Già i padri della pedagogia affermavano che la disabilità non è una malattia!
L’alunno o l’alunna con disabilità non è il suo disturbo, non è una patologia, non è la “sua disabilità”.
Se davvero il nostro comune obiettivo è di costruire una società in cui ciascuno sia chiamato per nome, sia riconosciuto come persona, sia rispettato come unicità, allora dobbiamo uscire da questi pericolosi e devianti stereotipi, che portano alla deriva e che trascinano, pericolosamente, verso la separazione, la divisione e l’emarginazione, dando vita alla “classe speciale” nella “classe comune” e alla ormai non più così remota ipotesi di riproporre le scuole speciali.

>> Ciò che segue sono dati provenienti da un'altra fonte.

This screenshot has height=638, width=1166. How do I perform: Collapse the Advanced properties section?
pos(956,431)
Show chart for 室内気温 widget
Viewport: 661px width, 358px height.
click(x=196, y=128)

Iniziamo a cambiare noi, noi che nella scuola agiamo ogni giorno. Modifichiamo espressioni e lessico. Adottiamo nuove prospettive. Abbracciamo l’unica modalità possibile: quella in cui l’alunno con o l’alunna con disabilità è alunno di tutti i docenti della classe che, con responsabilità condivisa e con professionalità, lavorano insieme per promuovere lo sviluppo delle potenzialità di apprendimento, di socializzazione, di relazione e di comunicazione.

Il cambiamento è possibile: comincia da noi.